ADA is secreted by mononuclear cells, lymphocytes, neutrophils and red blood cells (16,17). There are two types, ADA-1 and ADA-2, but in routine clinical practice, only total ADA is measured. High levels are associated with infectious conditions such as TB (ADA-2) and empyema (ADA-1). In addition, ADA is employed to diagnose tuberculosis, and ADA level in pleural effusion helps in early diagnosis of tuberculosis pleurisy, and is also an important indicator for distinguishing tuberculosis pleural effusion and MPE (16). In our study, ADA level was 14.9 ± 24, 11.5 ± 9 and 37.1 ± 21.3 in PPE, MPE and TPE, respectively. The statistically significant lower ADA levels in MPE was compatible with other studies (4,18, 19). In addition, in another study, the level of ADA in PPE was higher at significant levels than that of MPE, as in our study (20). For this reason, low ADA level shows the possibility of high MPE. On the other hand, previous studies have shown that the level of LDH in serum is elevated in MPE than TPE and PPE, and that elevated serum LDH is associated with the possibility of high MPE (21,22).

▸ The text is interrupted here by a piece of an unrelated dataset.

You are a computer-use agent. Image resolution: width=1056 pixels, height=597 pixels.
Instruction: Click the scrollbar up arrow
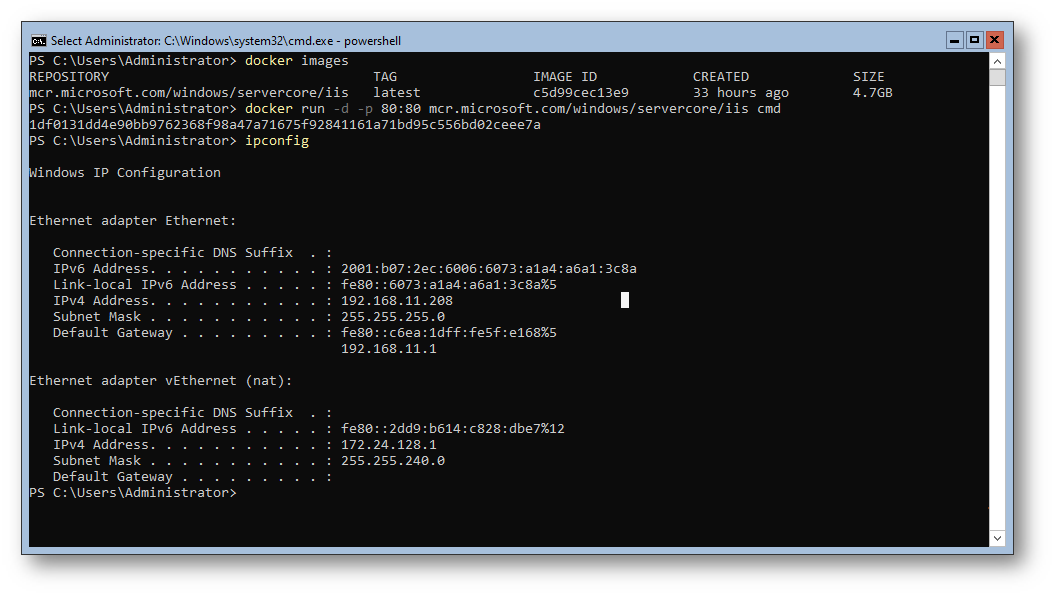tap(997, 61)
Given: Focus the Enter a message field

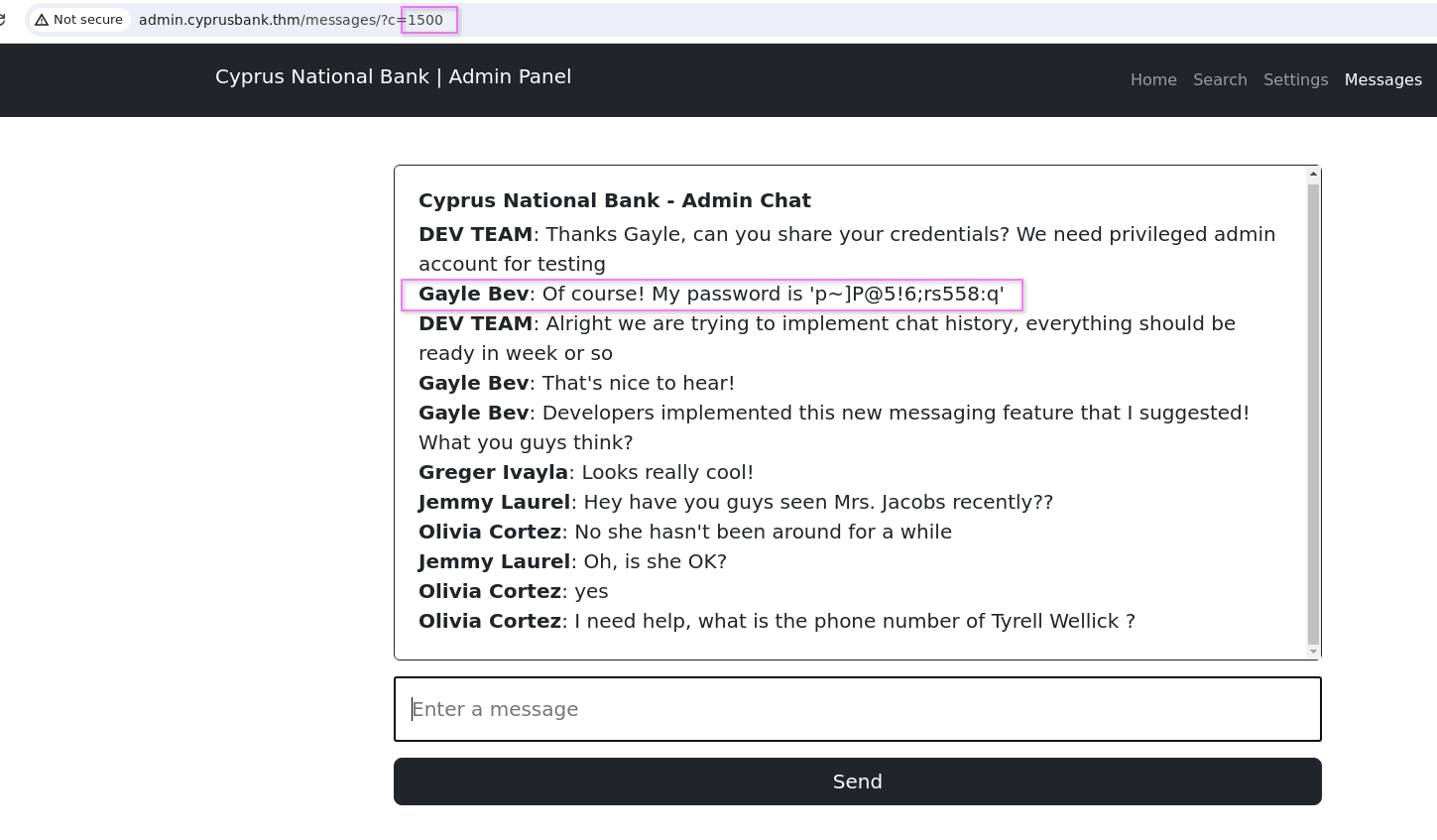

The number of median lymphocytes in our study was higher in TPE than in MPE, which is in line with the results of studies conducted earlier. High lymphocyte levels in pleural fluid was reported to be related to TPE; and 67% of patients who had TPE in one study had pleural lymphocyte rate by >95% (23). In a previously-conducted study with 245 patients who had TPE, >50% of leukocytes were lymphocytes in pleural fluid with mean ± SD of 77 ± 19.9 and median (range) of 80.5 (2–100%) (24). In a study conducted with 382 patients who had TPE, median lymphocyte percentage was 84% in total cells (25).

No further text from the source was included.